There is opportunity for both to perform, however. Last year’s lead receiver Jose Barbon was drafted by the Dallas Cowboys in April (vacating 72 receptions, 918 yards and 2 TDs). Ditto for their WR3—Adonicas Sanders, who caught 37 passes for 437 yards and 2 TDs. They did bring in former Colorado State WR Dante Wright, who’s been a strong CFF asset in the past. He figures to absorb some of the vacated targets from last year’s WR1 and WR3.
Temple sophomore QB EJ Warner broke out last season, throwing over 3000 yards and 18 TDs to 11 INTs. In his second year as the starter, he should be even more potent in the air. I am predicating my projection mostly based on the end of the season. In two out of his final three games, Warner scored 34 and 44 points. The TEs’ scores benefited from this, as you can see DMR went over 26 points in both of those games, and Smith went over 10 and 23 points. It’s an impressive and rare feat for a college football team to have two TEs go over 20 points in the same game. Certainly something that is noteworthy.

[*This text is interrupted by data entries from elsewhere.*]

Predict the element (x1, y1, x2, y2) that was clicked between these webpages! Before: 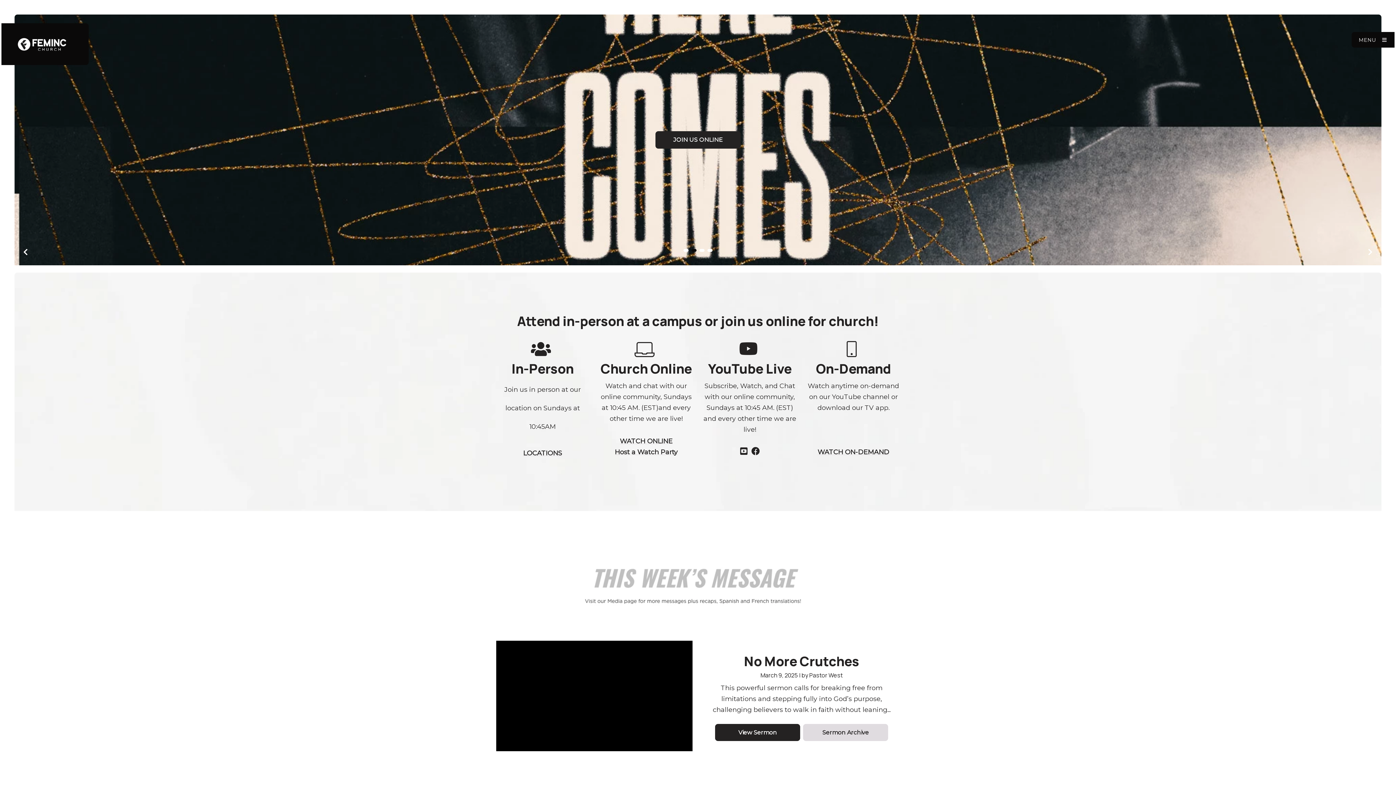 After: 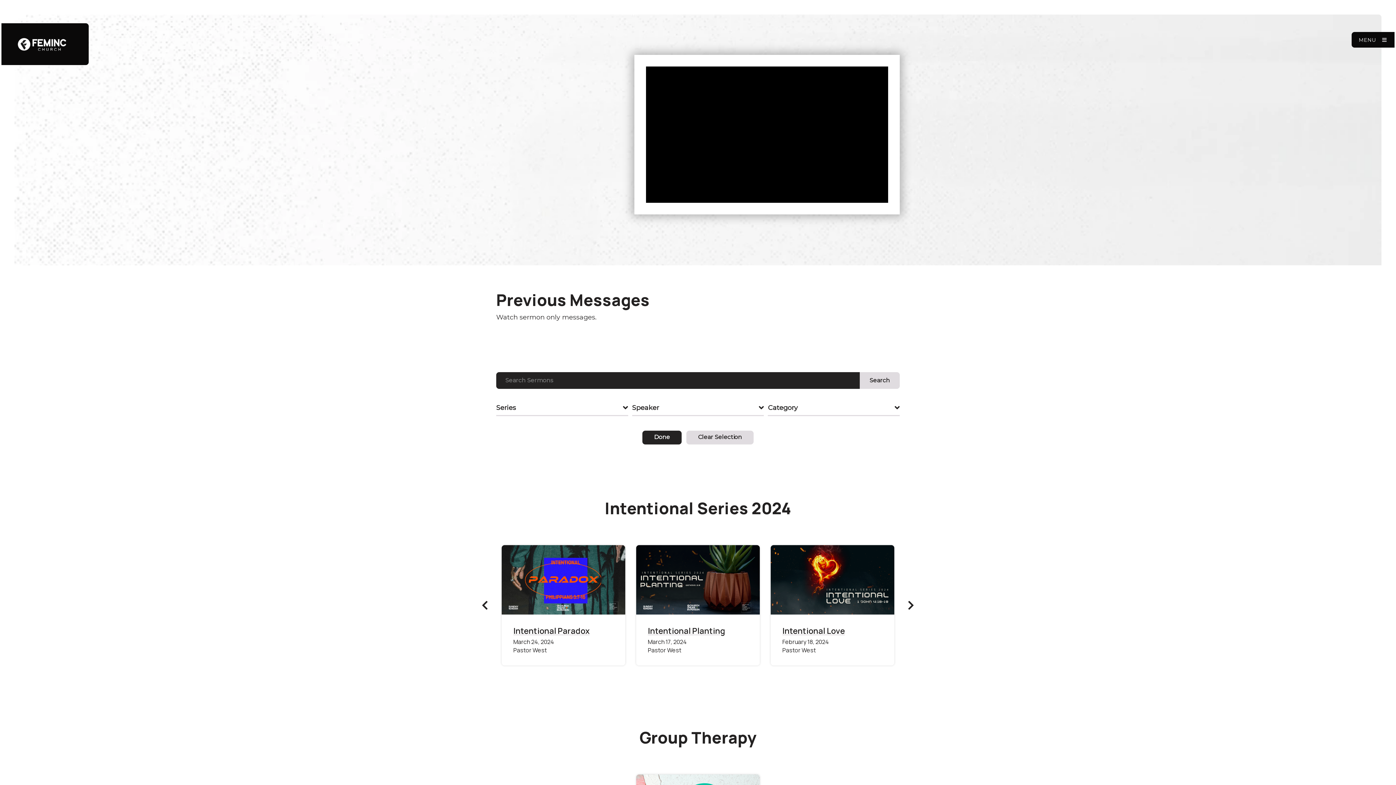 Action: label: WATCH ON-DEMAND bbox: (817, 448, 889, 456)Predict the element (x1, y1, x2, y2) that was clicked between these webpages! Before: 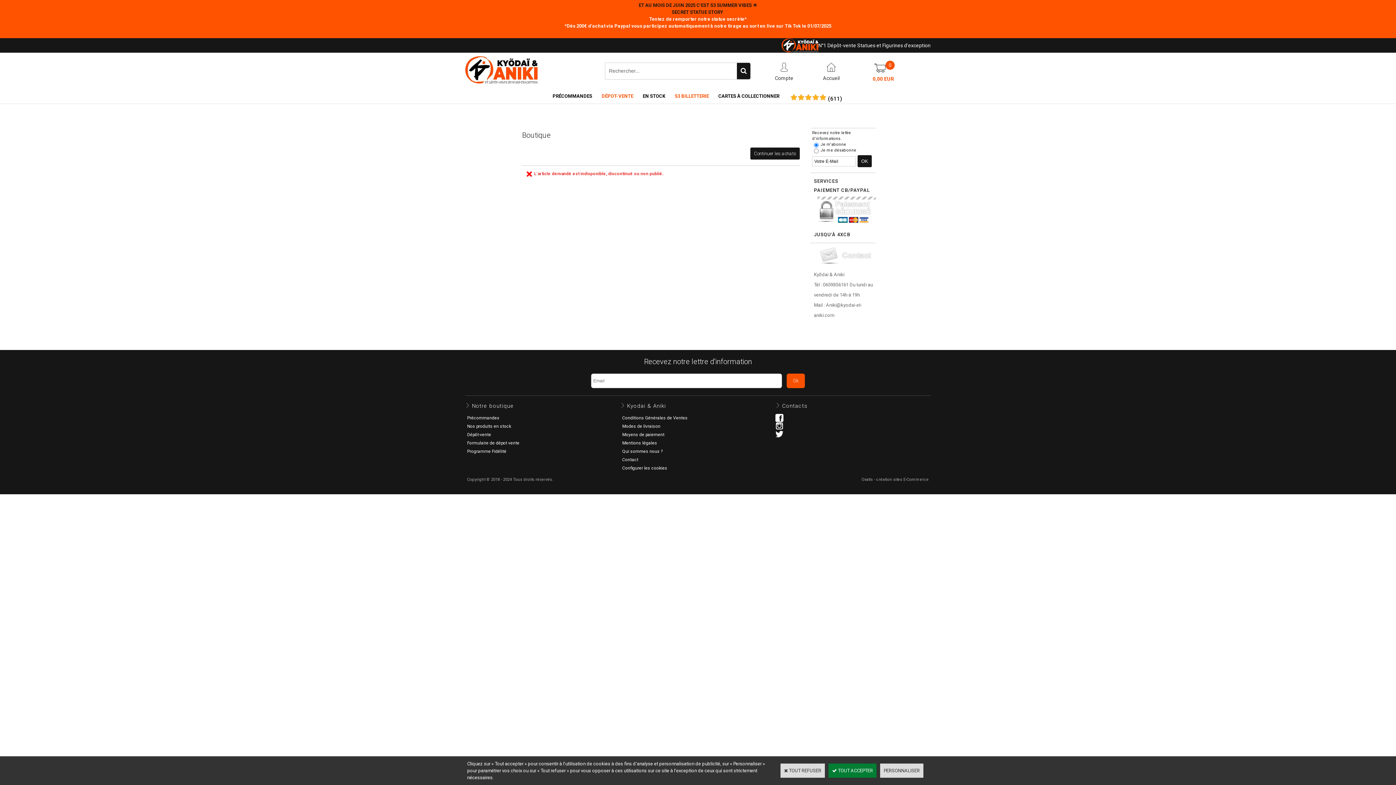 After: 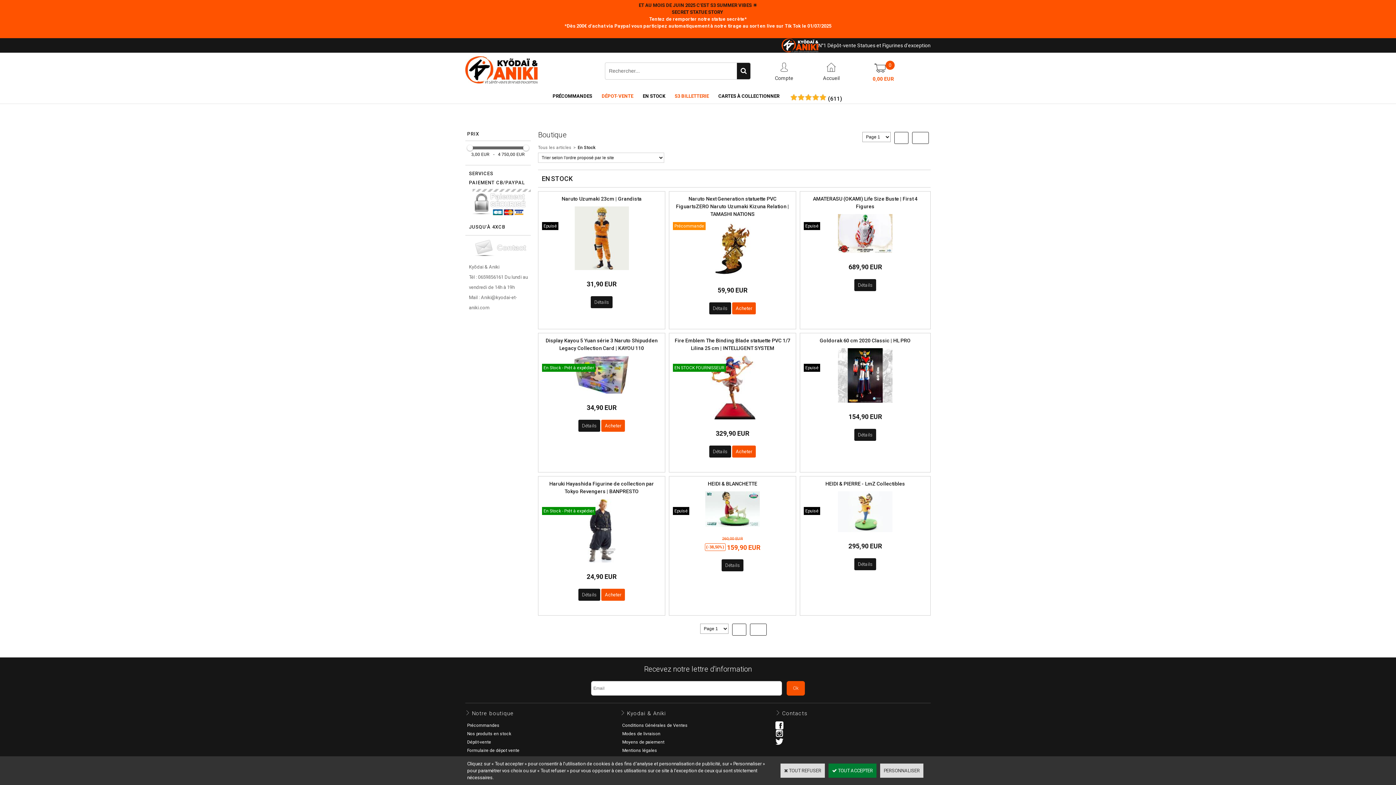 Action: label: Nos produits en stock bbox: (465, 422, 513, 430)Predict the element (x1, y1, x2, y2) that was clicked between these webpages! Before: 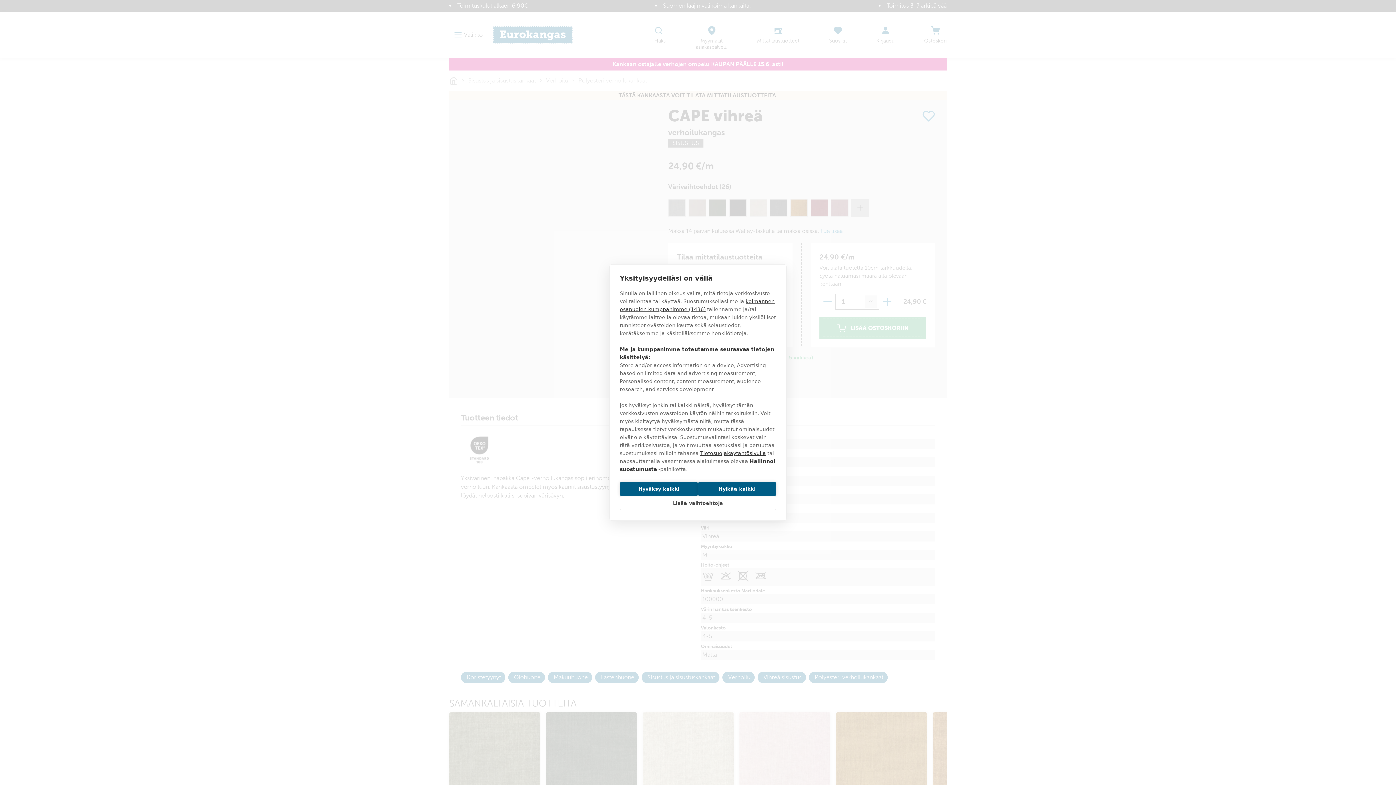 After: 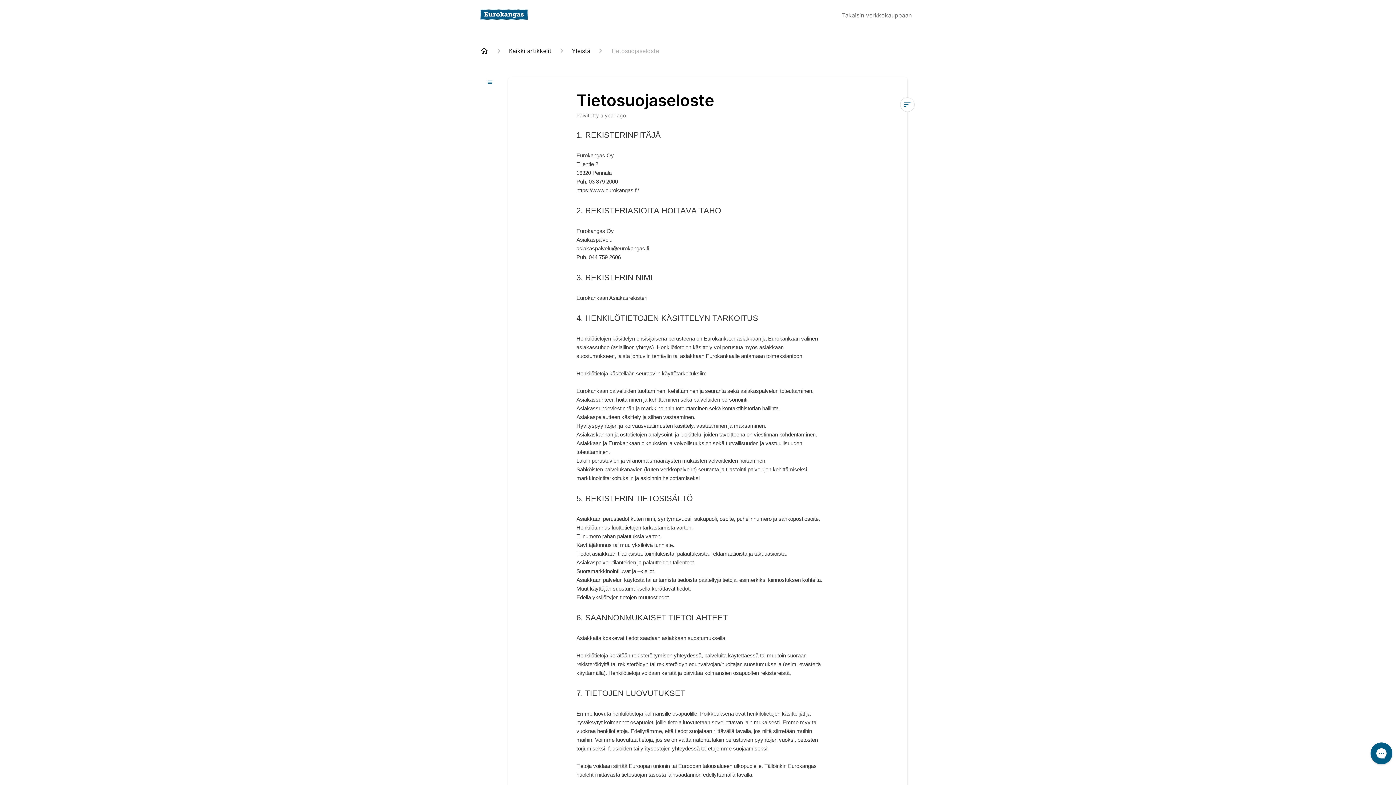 Action: label: Tietosuojakäytäntösivulla bbox: (700, 450, 766, 456)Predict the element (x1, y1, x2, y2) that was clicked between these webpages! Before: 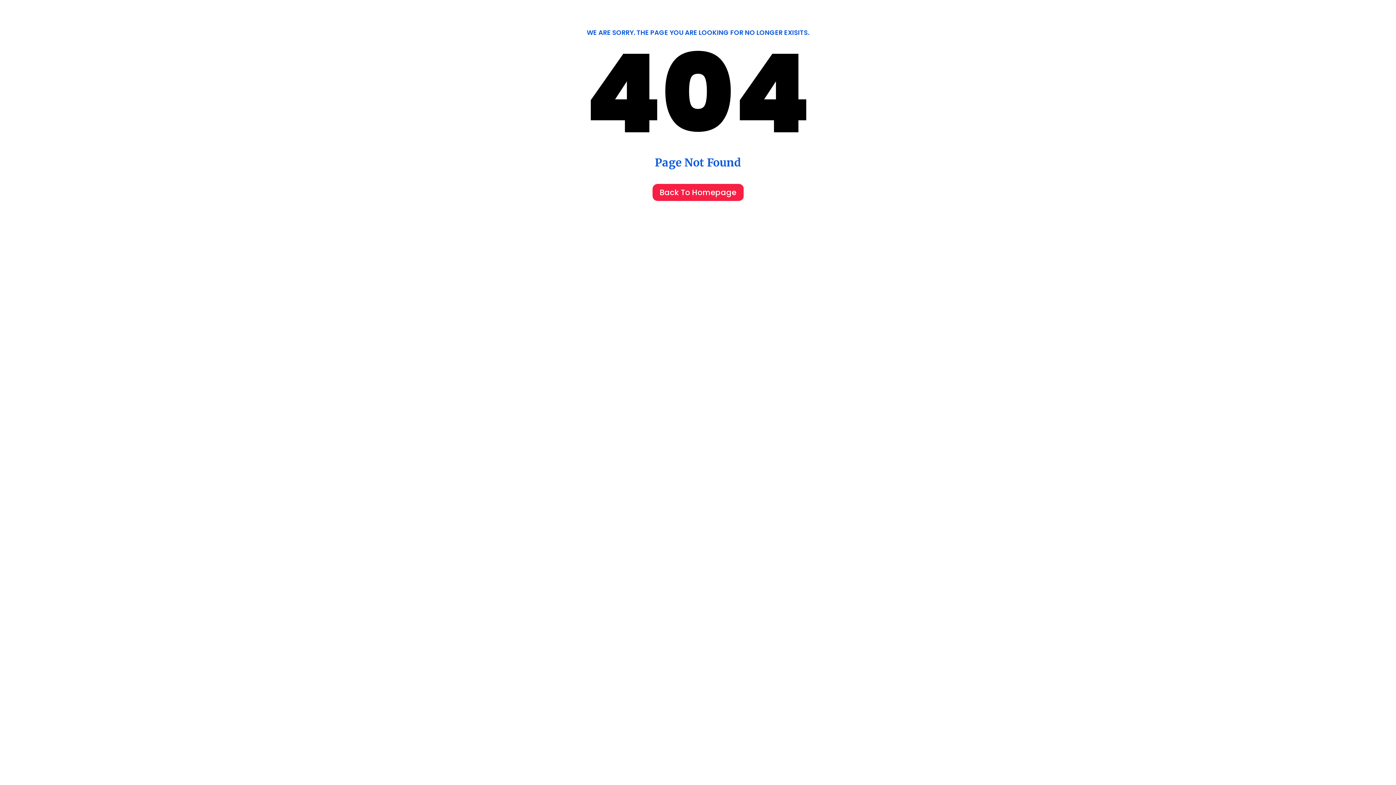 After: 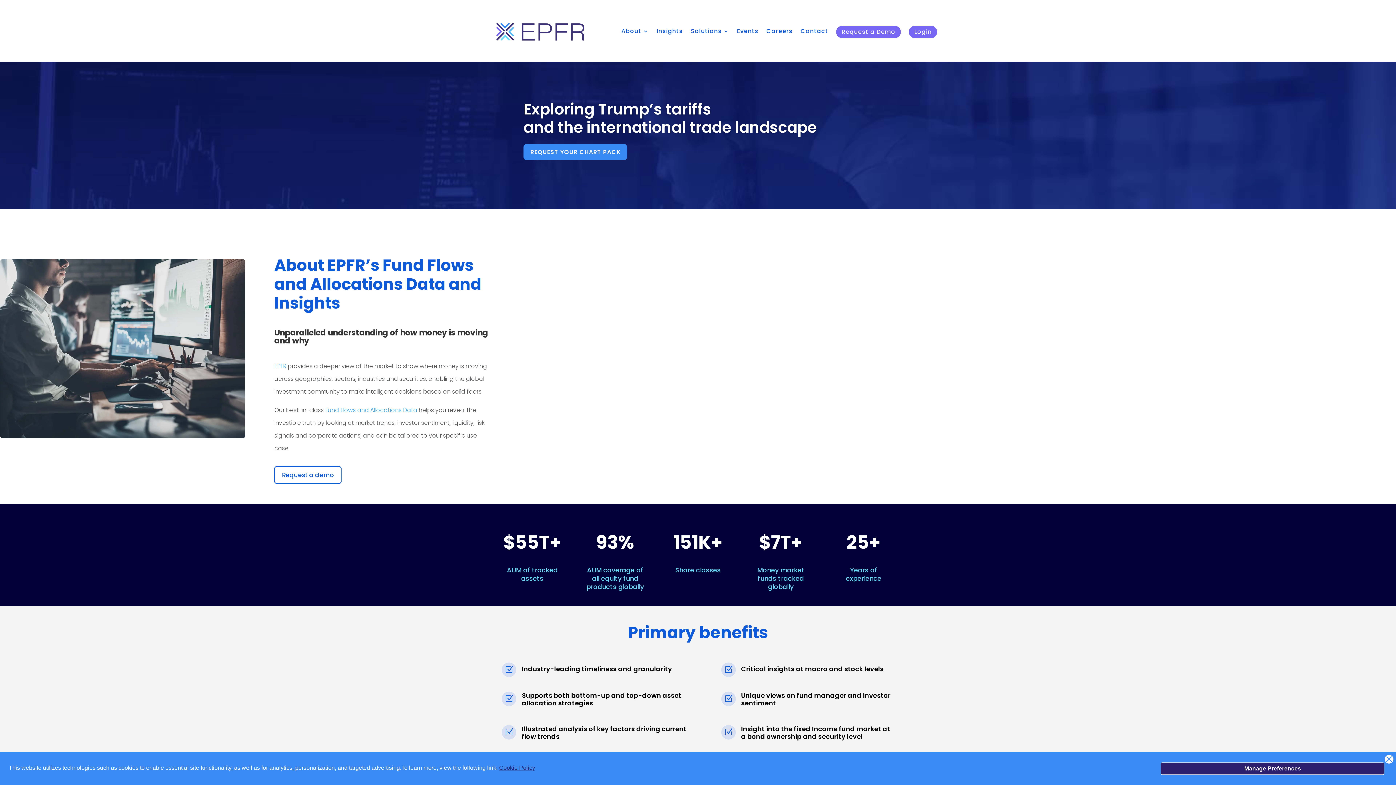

Not a staff with a heavy track record of TE usage, nor is there a real history of either player being CFF relevant over an entire season.
Both TEs finished the season strong, but neither consistently dominated last fall. The fact that both exist on the roster limits the upside of each. These two might be more popular in bestball formats rather than standard CFF leagues. You really don’t want to have to guess correctly when and which will pop off.
Temple is always viable to be a low performing program each season; which is usually good for pass volume but also problematic with regards to TD production. They could be very improved this season behind E.J. Warner, though.
So is there a big difference between DMR and agent Smith? Well, DMR finished with 47 targets on the season vs. Smith’s 40, so not really on that front. Over the final three games, DMR ate 27 targets, Smith had 21. Again, not a huge difference. Smith had less variance in his targets over that stretch, never garnering less than 5 in a game, whereas DMR had a low of 2 targets vs. Cincinnati. DMR finished with 366 yards and 2 scores (9.3 FPG), Smith finished with 346 yards and 4 scores (7.6 FPG). They both actually finished 2022 with the exact same amount of fantasy points (what are the odds of that?)—83.6. The difference is that DMR did it in 9 games vs. Smith’s 11. Where there is a large discrepancy is in the ADP. DMR finished June with an average ADP of 180, Smith isn’t even in the C2C database as far as I can tell. I assume that means he’s going un-drafted. So while the secret on DMR is out, you can still acquire a piece of this Temple offence that is eligible in the TE spot for your roster virtually free of cost.